HUCK'S RANT: Of chefs and mice

Our resident Gourmand, Anthony Huckstep, champions the well-oiled kitchen and argues that a tightly run operation should function effectively with or without its head chef.

Back when I was sharpening my incisors editing this ‘ere august tome, I’d eagerly peruse the views of those penning reviews and suffer a most irritable vowel syndrome.

Critics annoyed the hell out of me. Actually they still do – in a pleasingly, bewildering kind of way. It’s not that I don’t respect their opinion, it’s that I don’t always share it (which is kind of the point, right). No doubt they’re scratching their skulls about my perspectives too.

Restaurant critics were probably the original brunt of ‘opinions are like assholes’ rib-tickler. Anyway, back before I became an asshole myself I used to get annoyed at reviewers who’d make a fuss about the head chef not being in the kitchen.
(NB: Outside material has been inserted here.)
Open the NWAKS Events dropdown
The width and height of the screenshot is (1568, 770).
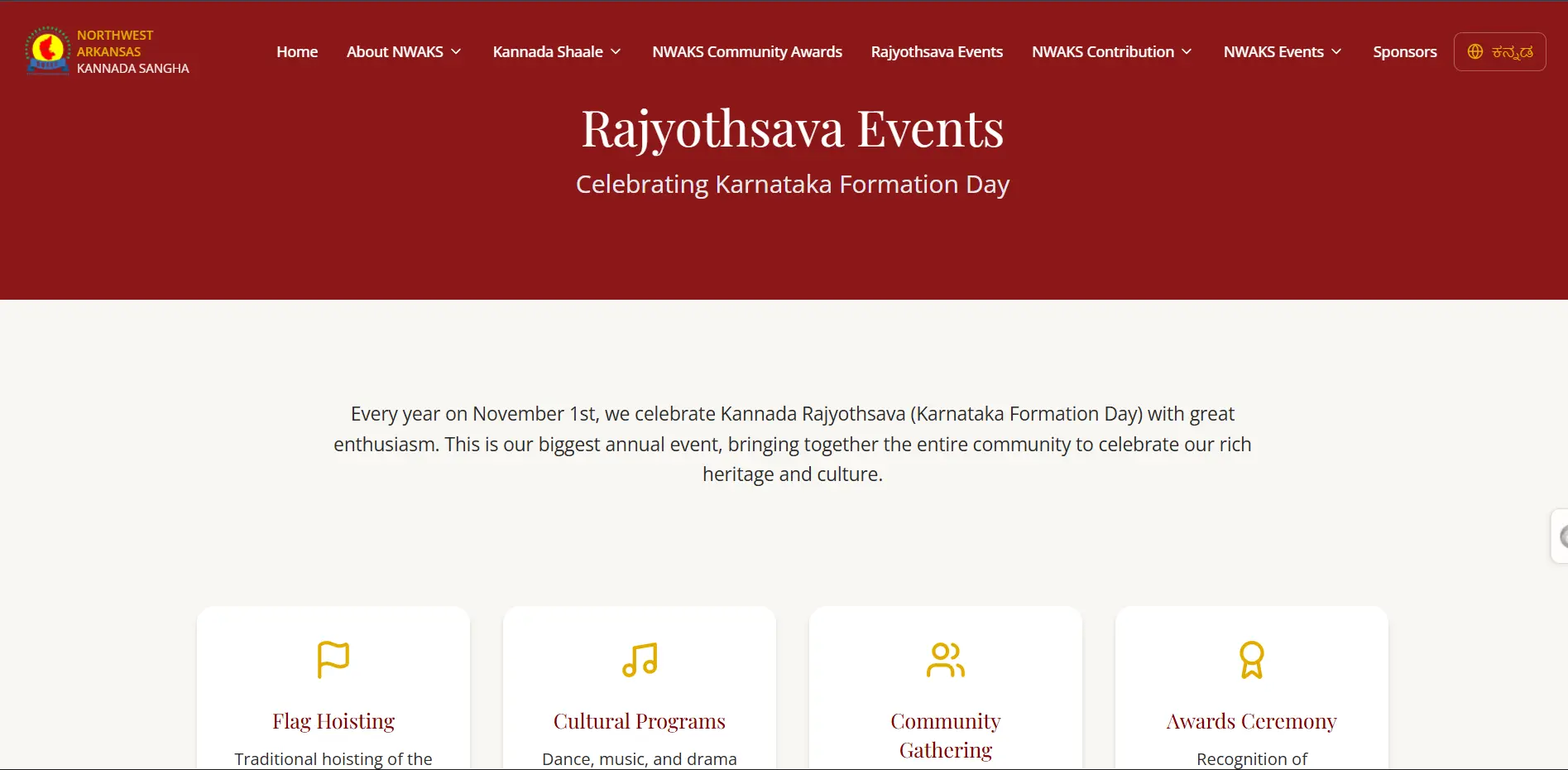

Insinuating that an establishment couldn’t function properly without Grand Poobah on the pans.

Knowing the team sport aspect of hospitality, where every cog in the wheel plays a role in completing a perfect circle of consumer satisfaction, I found it perplexing that such a blanket theorem was rolled out so often. Chefs got a public whipping and some even lost hats on the basis. 
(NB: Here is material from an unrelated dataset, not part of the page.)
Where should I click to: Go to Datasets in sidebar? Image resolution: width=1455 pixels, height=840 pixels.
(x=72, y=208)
Of course I wasn’t considering the entire picture, or the point, properly.

Over the last year I’ve eaten at numerous venues where the ‘talent’ or poster child wasn’t in the house on the evening, and I’ve drawn a different conclusion on the stance of my contemporaries that set the standards before me.

Whether it’s a name chef spreading themselves over multiple venues, consultants coming in to add oomph, or simply signing off on dishes but rarely behind the line, or the leaders taking a night in lieu – it’s not the fact that they’re not there that causes the issue.

Well, not directly. It’s the lack of attention to detail to cookery or lax in service standards that result. Obvious yes, but delegation relies on all parties – particularly those passing on the load, not just the will of those stepping up to the plate.
The best leaders have even better staff, with the best in-house training, backing them.

At one establishment where the well-known was on vacay, I enquired about the cut and breed used for steak frites. The waiter replied with ‘beef’. When pushed for more information beyond the obvious he said, “I don’t understand sir, it’s beef.”
After asking to check with the chef he returned and postured, “The chef said its not wagyu.”

Indeed.

Anyway, I still think its not necessary for any operator to still man the pans or manage the floor, what matters, is whether the restaurant delivers on its promise without their presence. The truth is consumers, in most instances, couldn’t care less who the chef is. What they care about is a great night out with people they like.

The best venues don’t rely on such a top-heavy influence every service, they’ve trained their staff to make every night as seamless as the last, irrelevant of who is on the pans or on the floor. It means as a diner we’re not left thinking , ‘It’s often better when you’re here’, and instead, ‘I hadn’t noticed you weren’t’.